The premise behind the series, according to Larsen, is:

... for any fan of comics, not just fans of Golden Age books. Often, the promise of Golden Age comics—where creators were making up the rules as they went along and were blazing new trails—was more exciting than the reality..., where creators were essentially mimicking some of the same dull formulaic writing found in other mediums at the time. Everyone who contributes to [the Next Issue Project] was intent on fulfilling the promise of the Golden Age and delivering a book that was more than a mere homage, but also a thrilling glimpse of what comics could be—if only creators were allowed to run wild with the characters they were handed!

== Publication history ==
Each issue of the Next Issue Project utilizes features from a title published during the 1930s and 1940s period historians and fans call the Golden Age of Comic Books, with similar dimensions and page count, both larger than the modern-day standard. Each issue continues the name and numbering of each title.

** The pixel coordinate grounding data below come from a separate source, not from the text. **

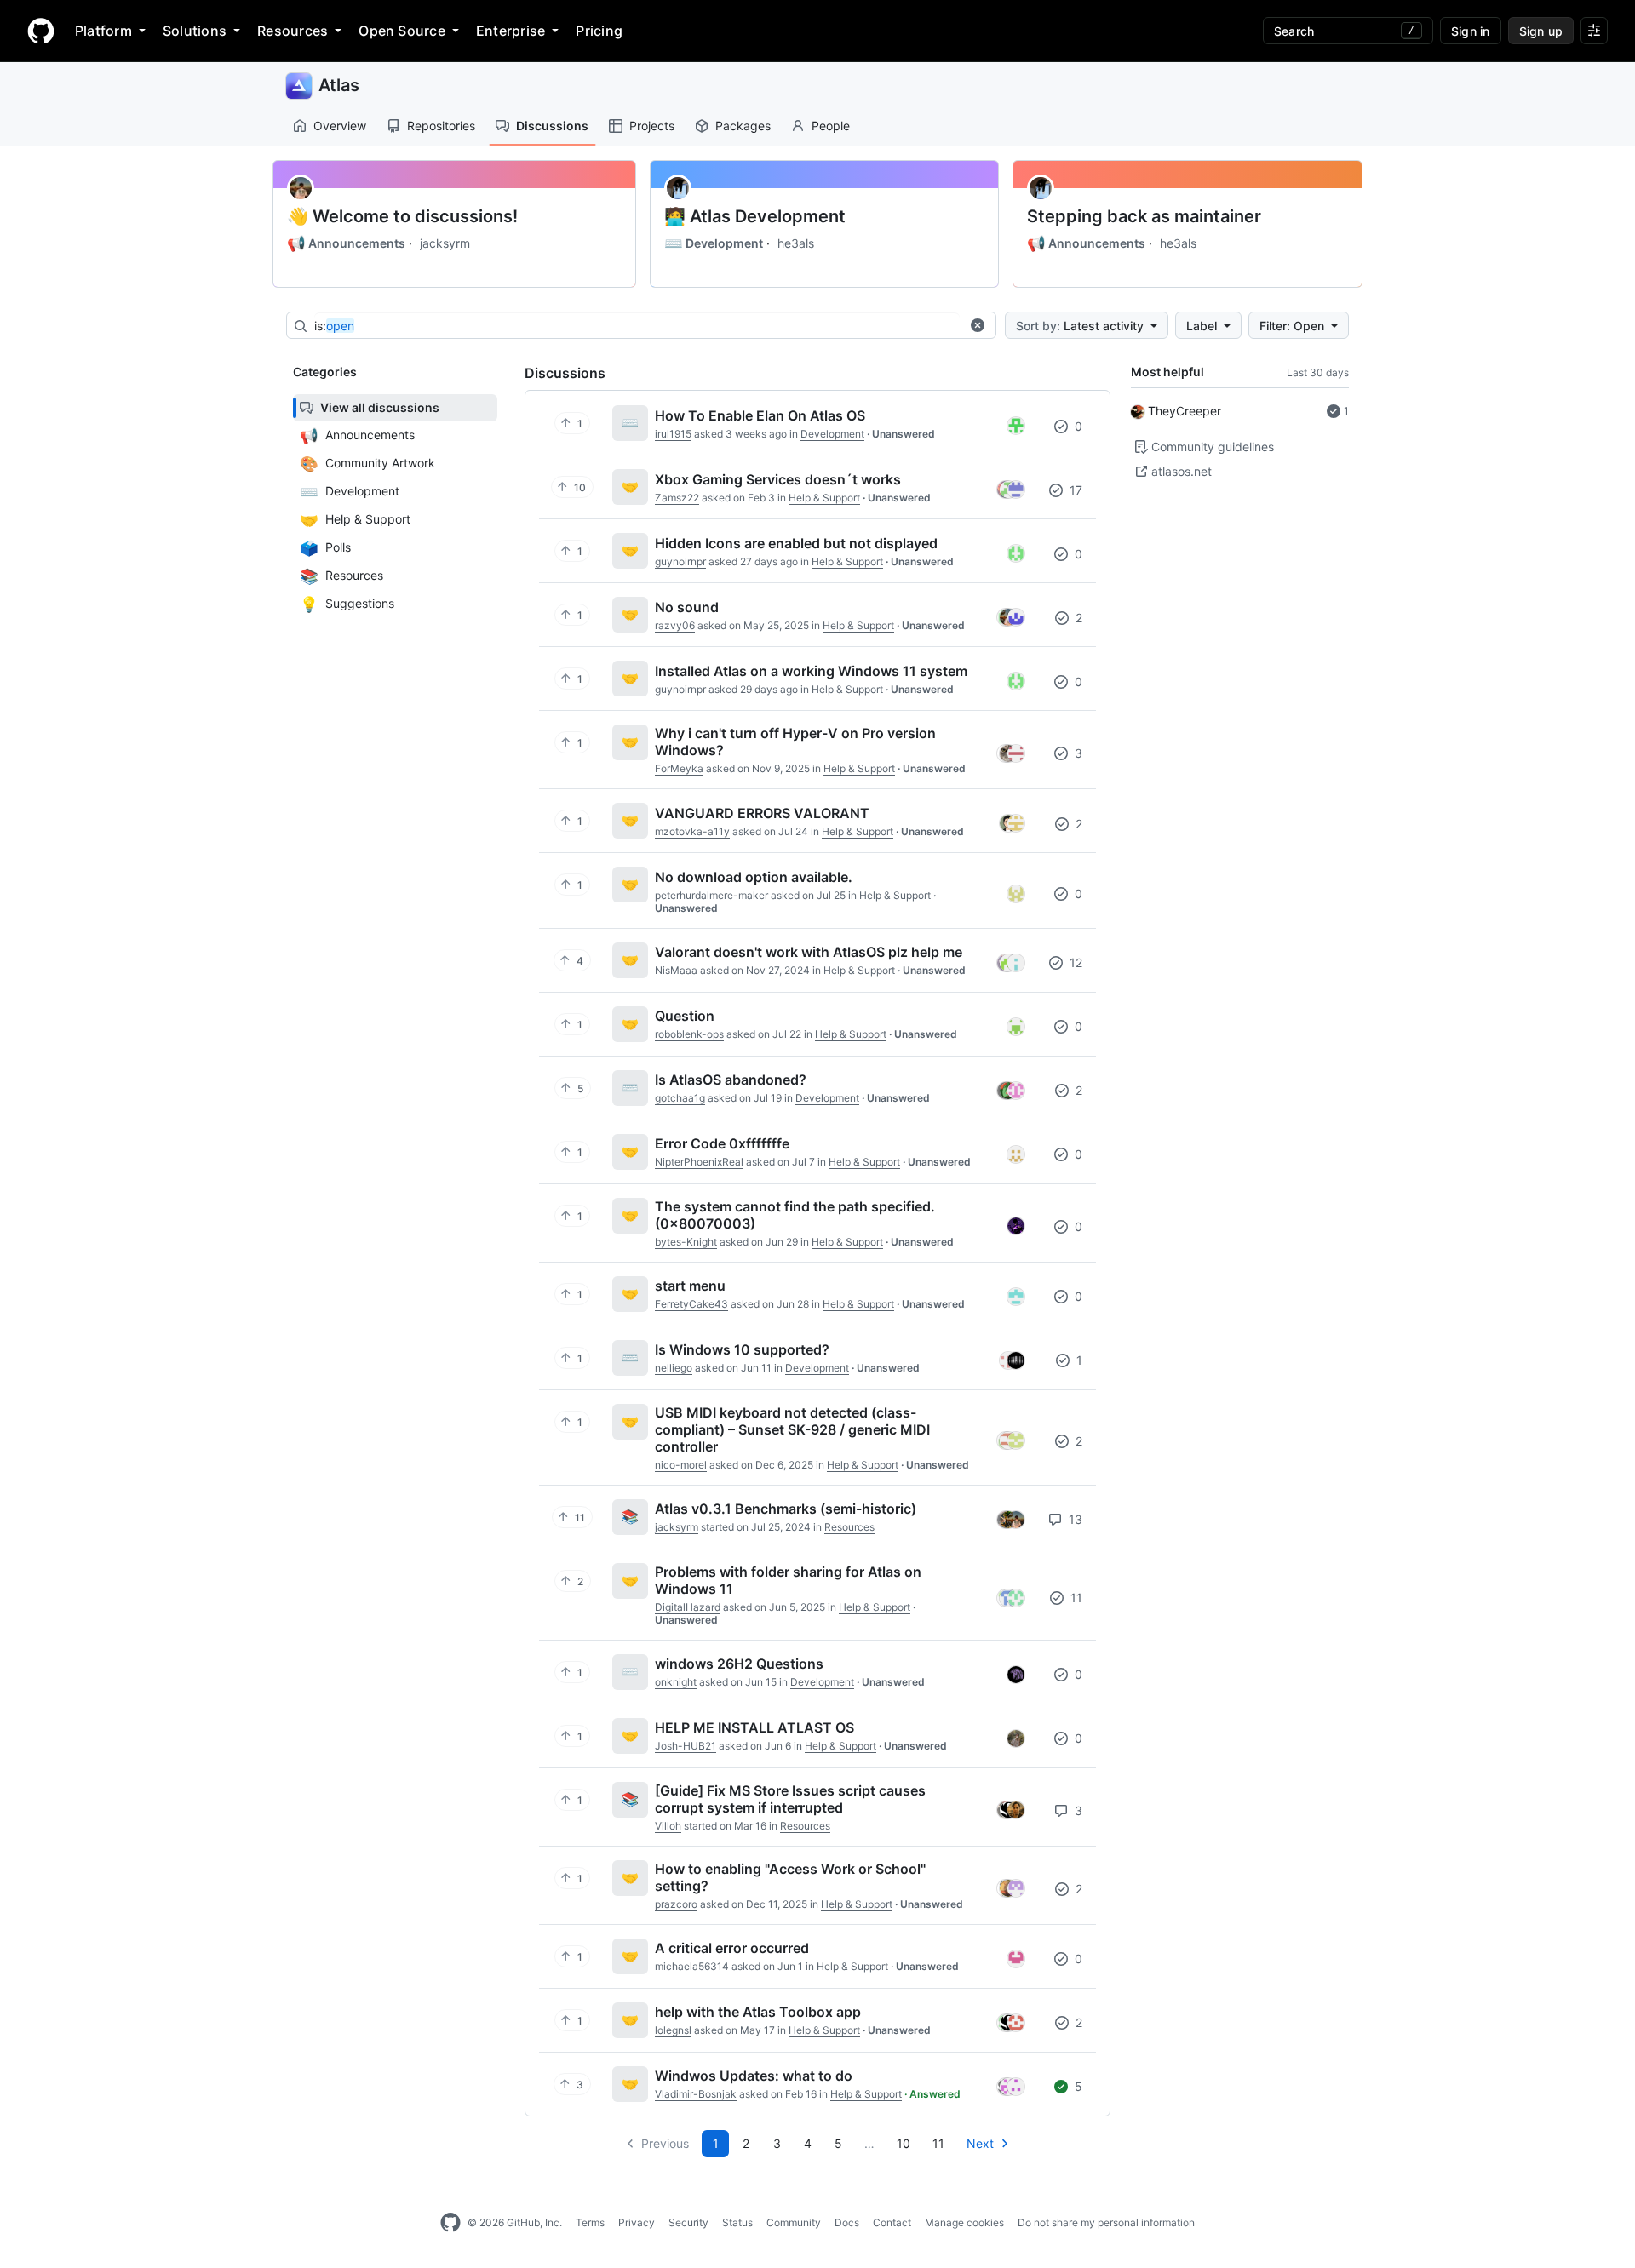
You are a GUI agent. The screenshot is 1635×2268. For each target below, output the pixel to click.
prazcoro (676, 1904)
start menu (690, 1285)
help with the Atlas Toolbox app (758, 2011)
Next (980, 2143)
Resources (292, 30)
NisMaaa (676, 970)
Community (793, 2222)
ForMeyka (679, 768)
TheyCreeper (1184, 411)
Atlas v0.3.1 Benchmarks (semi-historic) (785, 1508)
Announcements (346, 243)
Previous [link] (665, 2143)
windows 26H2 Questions (739, 1663)
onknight (676, 1681)
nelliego (673, 1367)
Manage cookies (964, 2222)
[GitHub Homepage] (450, 2223)
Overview (339, 125)
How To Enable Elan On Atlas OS (760, 415)
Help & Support (824, 497)
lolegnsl (673, 2030)
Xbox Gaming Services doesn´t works (778, 479)
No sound (687, 607)
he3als (795, 243)
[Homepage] (40, 30)
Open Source (402, 30)
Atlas (338, 85)
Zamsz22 (677, 497)
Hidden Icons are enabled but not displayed (796, 543)
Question (684, 1015)
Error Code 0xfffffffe (722, 1143)
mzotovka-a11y (692, 831)
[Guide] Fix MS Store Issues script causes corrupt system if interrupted (790, 1799)
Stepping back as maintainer (1144, 216)
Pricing (599, 30)
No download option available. (753, 876)
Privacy (636, 2222)
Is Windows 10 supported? (742, 1349)
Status (737, 2222)
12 (1074, 962)
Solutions (195, 30)
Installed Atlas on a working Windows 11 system (811, 670)
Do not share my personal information (1106, 2222)
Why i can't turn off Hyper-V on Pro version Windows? (795, 741)
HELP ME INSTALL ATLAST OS (754, 1727)
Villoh (668, 1825)
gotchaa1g (680, 1097)
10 (903, 2143)
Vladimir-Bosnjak (696, 2094)
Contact (892, 2222)
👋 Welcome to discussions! (402, 216)
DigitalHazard (687, 1607)
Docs (847, 2222)
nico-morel (681, 1464)
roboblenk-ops (689, 1034)
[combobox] (637, 326)
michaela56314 (692, 1966)
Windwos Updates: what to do (753, 2075)
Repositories (441, 125)
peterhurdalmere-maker (711, 895)
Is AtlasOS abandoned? (730, 1079)
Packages (743, 125)
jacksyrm (445, 243)
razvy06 (675, 625)
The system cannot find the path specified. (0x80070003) (795, 1215)
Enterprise (510, 30)
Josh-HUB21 (685, 1745)
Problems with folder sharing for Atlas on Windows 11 (788, 1580)
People (831, 125)
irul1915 (673, 433)
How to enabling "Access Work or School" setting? (790, 1877)
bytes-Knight (686, 1241)
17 (1074, 490)
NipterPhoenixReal (699, 1161)
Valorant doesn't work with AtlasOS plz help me (808, 951)
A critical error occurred (732, 1947)
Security (688, 2222)
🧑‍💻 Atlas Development (755, 216)
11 (1074, 1597)
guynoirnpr (680, 561)
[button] (977, 325)
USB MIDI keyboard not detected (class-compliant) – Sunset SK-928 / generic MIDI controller (792, 1429)
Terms (590, 2222)
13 (1073, 1519)
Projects (651, 125)
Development (713, 243)
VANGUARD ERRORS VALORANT (762, 813)
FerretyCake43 (691, 1303)
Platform (103, 30)
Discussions (552, 125)
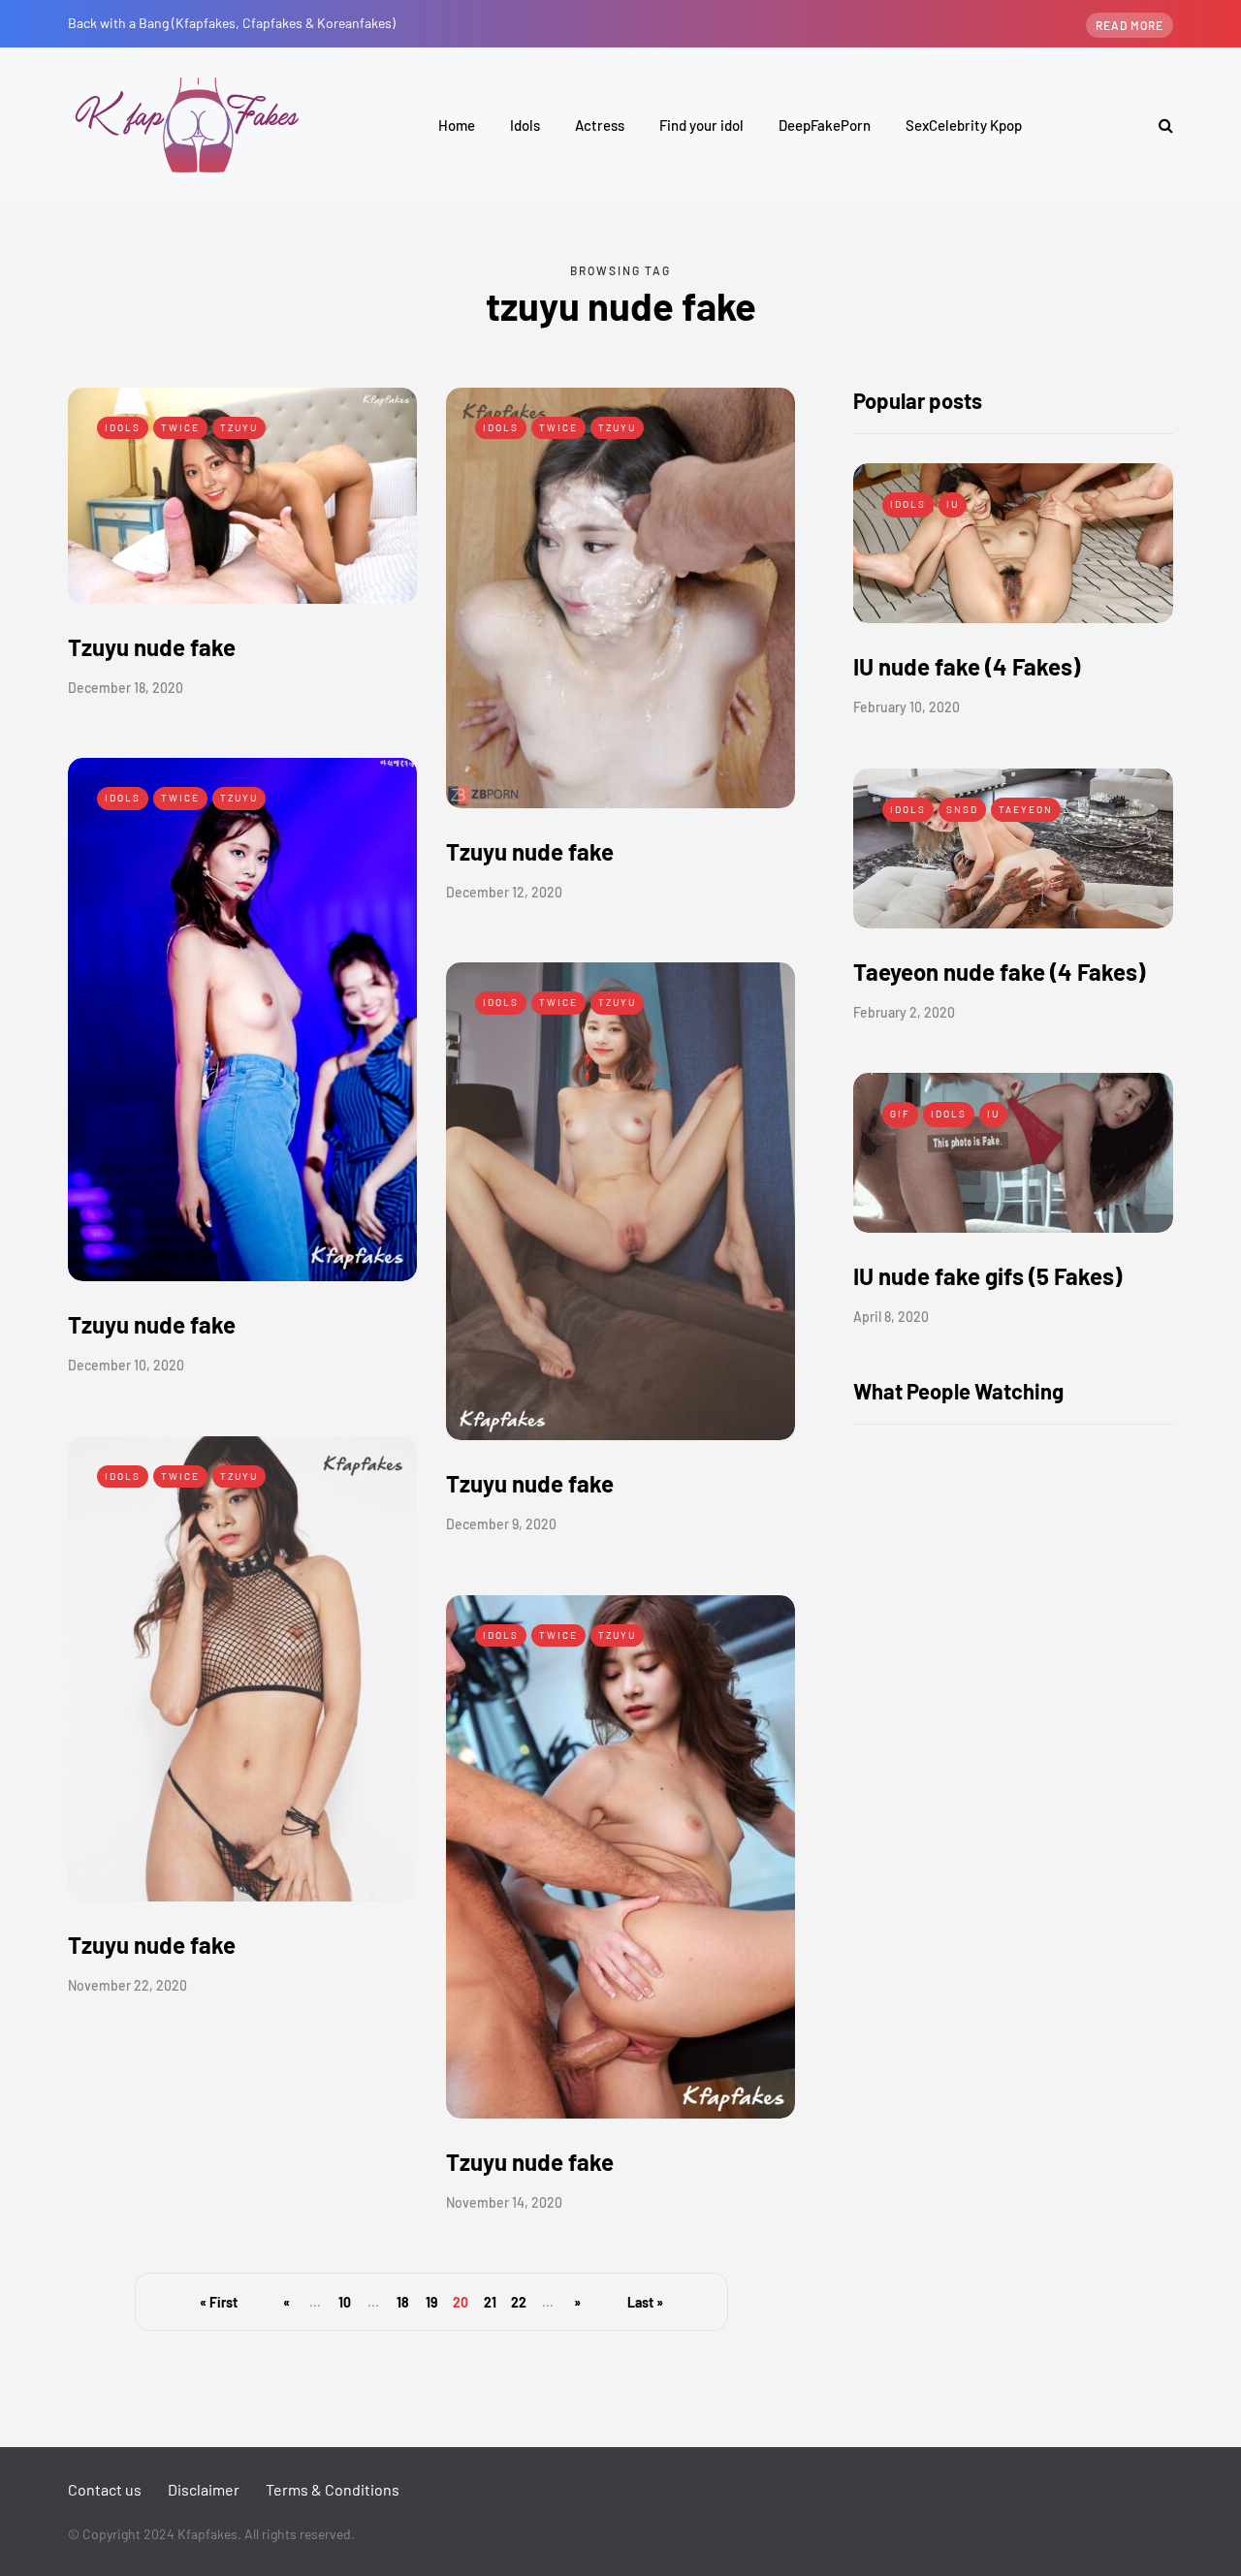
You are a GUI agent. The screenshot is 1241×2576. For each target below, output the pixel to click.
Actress (599, 125)
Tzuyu (239, 427)
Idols (525, 125)
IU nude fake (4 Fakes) (966, 666)
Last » (645, 2302)
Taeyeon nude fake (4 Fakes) (999, 972)
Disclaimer (203, 2489)
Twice (180, 427)
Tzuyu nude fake (152, 647)
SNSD (962, 809)
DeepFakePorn (825, 125)
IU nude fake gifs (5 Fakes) (987, 1276)
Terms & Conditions (332, 2489)
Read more (1129, 25)
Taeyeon (1026, 809)
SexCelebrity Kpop (964, 125)
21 (490, 2302)
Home (456, 125)
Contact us (105, 2489)
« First (219, 2302)
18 (403, 2302)
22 (518, 2302)
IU (952, 504)
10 (344, 2302)
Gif (900, 1113)
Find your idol (701, 125)
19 (431, 2302)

The first issue, Fantastic Comics #24 came out in February 2008. It was followed by Silver Streak Comics #24 in December 2009 and later Crack Comics #63.

== Issues ==
=== Fantastic Comics #24 ===
Continuing from Fox Feature Syndicate's Fantastic Comics. This issue was released on February 13, 2008. It contained the following stories:
- Samson, written and illustrated by Erik Larsen
- Flip Falcon, written by Joe Casey and illustrated by Bill Sienkiewicz, with colors by Erik Larsen and lettering by Chris Eliopoulos
- Golden Knight, co-written and illustrated by Thomas Yeates and co-written by Bryan Rutherford, with colors by Erik Larsen
- Yank Wilson, written and illustrated by Andy Kuhn, with lettering by Thomas Mauer
- Space Smith, written and illustrated by Tom Scioli
- Captain Kidd, co-written and illustrated by Jim Rugg and co-written by Brian Maruca
- Professor Fiend, written and illustrated by Fred Hembeck, with colors by Erik Larsen
- Stardust the Super Wizard, written by Joe Keatinge and illustrated by Mike Allred, with colors by Laura Allred and lettering by Van Nunez
- Sub Saunders, written and illustrated by Ashley Wood
- a prose piece featuring Carlton Riggs by B. Clay Moore with illustration by Jason Latour

=== Silver Streak Comics #24 ===
Continuing from Lev Gleason Publications' Silver Streak Comics. Released in December, 2009. It contained the following stories:
- Daredevil, written and illustrated by Erik Larsen
- Silver Streak, written and illustrated by Paul Grist, with colors by Erik Larsen
- Kelly the Cop, written and illustrated by Joe Keatinge, with colors by Erik Larsen
- The Claw, written and illustrated by Michael T. Gilbert
- Captain Battle, written by Steve Horton and illustrated by Alan Weiss, with colors by Derek Muthart and lettering by John Lowe

=== Crack Comics #63 ===
Continuing from Quality Comics' Crack Comics. This issue was released on November 2, 2011. It contained the following stories:
- Captain Triumph, written and penciled by Alan Weiss, inked by Jim Fern, with colors by Lovern Kindzierski and lettering by John Workman
- The Space Legion, written and illustrated by Chris Burnham
- The Clock, written and illustrated by Paul Maybury
- Molly the Model, written and illustrated by Terry Austin
- Alias the Spider, written and illustrated by Adam McGovern and Paolo Leandri, with colors by Dominic Regan
- Spitfire, written and illustrated by Herb Trimpe
- Slap Happy Pappy, written and illustrated by Joe Keatinge
- Hack O'Hara (with a cameo by the Space Legion), written and illustrated by Erik Larsen
- Red Torpedo, written by B. Clay Moore and illustrated by Frank Fosco and Erik Larsen

=== Speed Comics #45 ===
Advertised in Fantastic Comics #24 but never released, this issue was to continue from Harvey Comics' Speed Comics, and would heave featured Shock Gibson, Captain Freedom and War Nurse on the cover.